* Assignment
The lines from the one containing "Given: Open Pull" through the final line of the listing below are what the answer must repeat, exactly and only, leaving pictures out.

* Entries provided
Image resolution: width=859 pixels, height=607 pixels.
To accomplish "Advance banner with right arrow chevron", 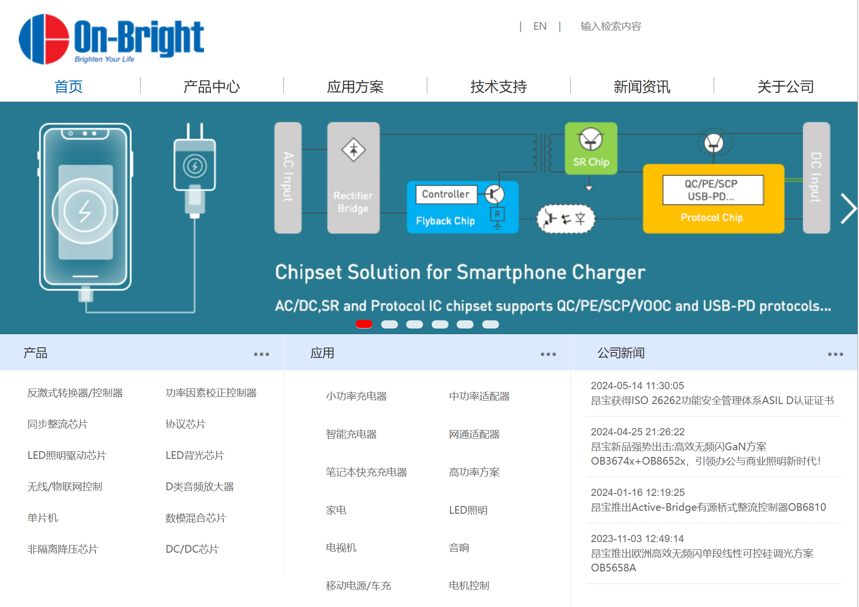I will (x=848, y=208).
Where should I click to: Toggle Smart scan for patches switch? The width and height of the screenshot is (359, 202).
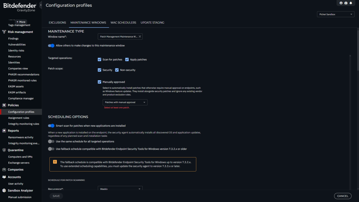(51, 126)
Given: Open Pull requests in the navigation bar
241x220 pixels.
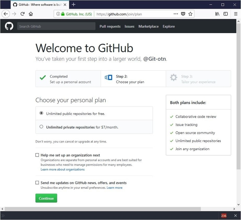Looking at the screenshot, I should point(110,26).
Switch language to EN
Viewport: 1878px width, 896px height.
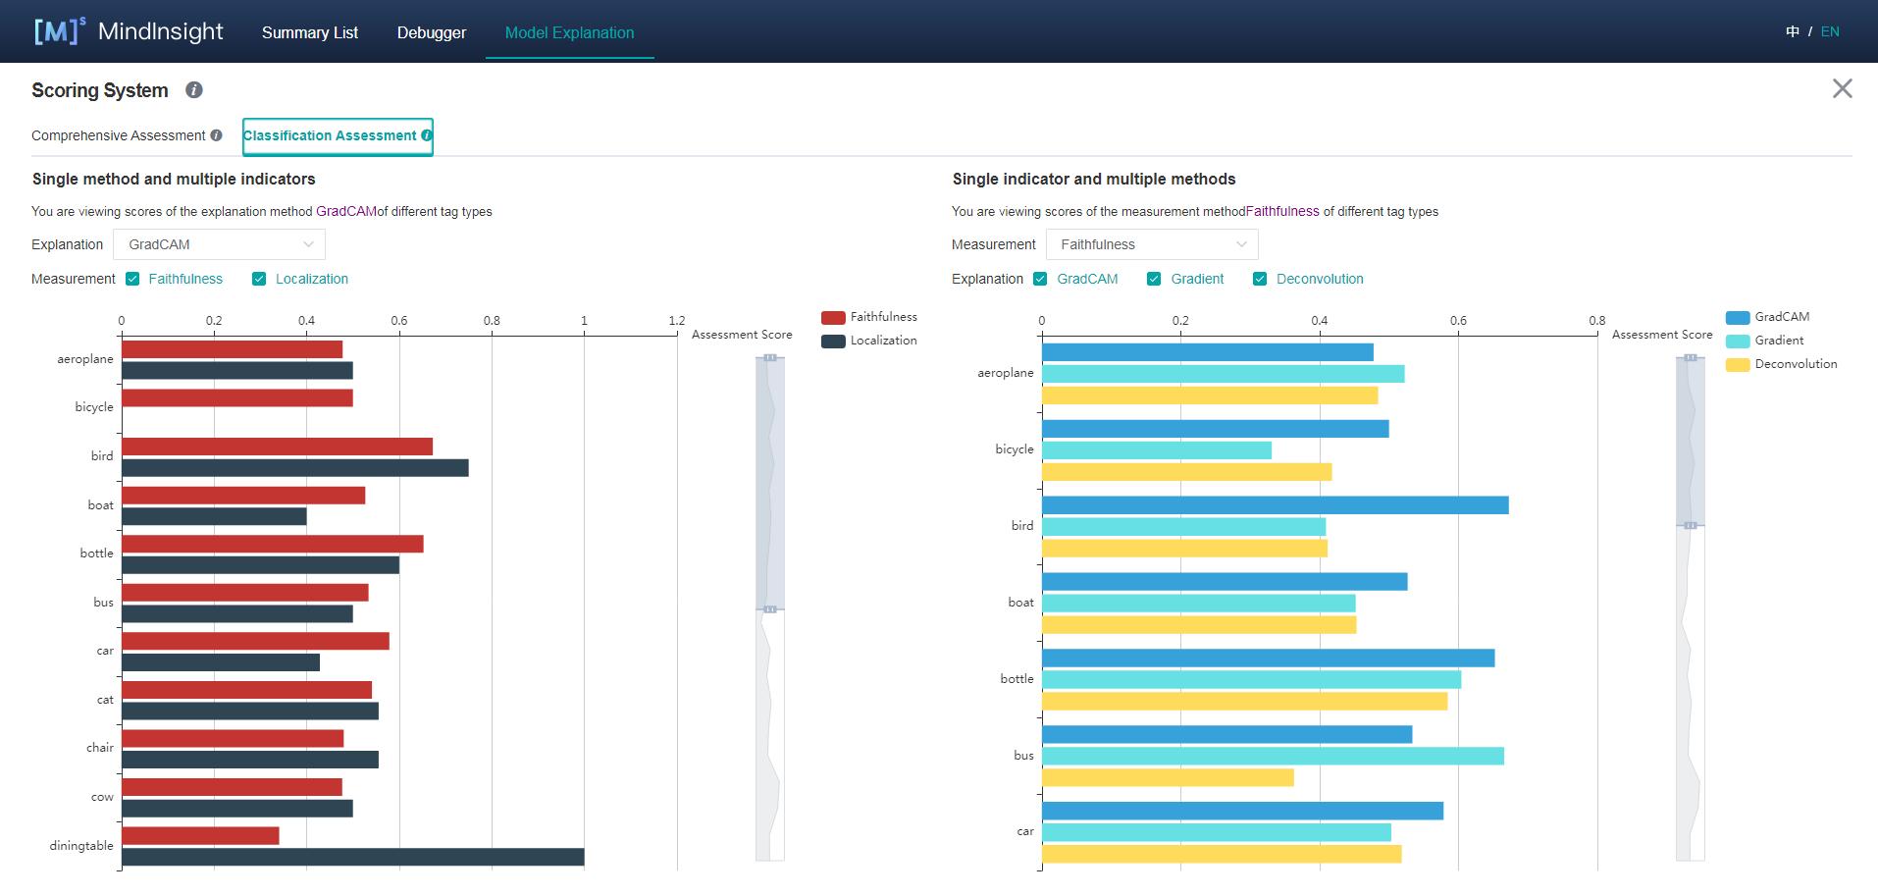(x=1830, y=31)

* Response to the task
Given: Open Pull requests in the navigation bar
241x220 pixels.
Looking at the screenshot, I should point(110,26).
Switch language to EN
Viewport: 1878px width, 896px height.
(x=1830, y=31)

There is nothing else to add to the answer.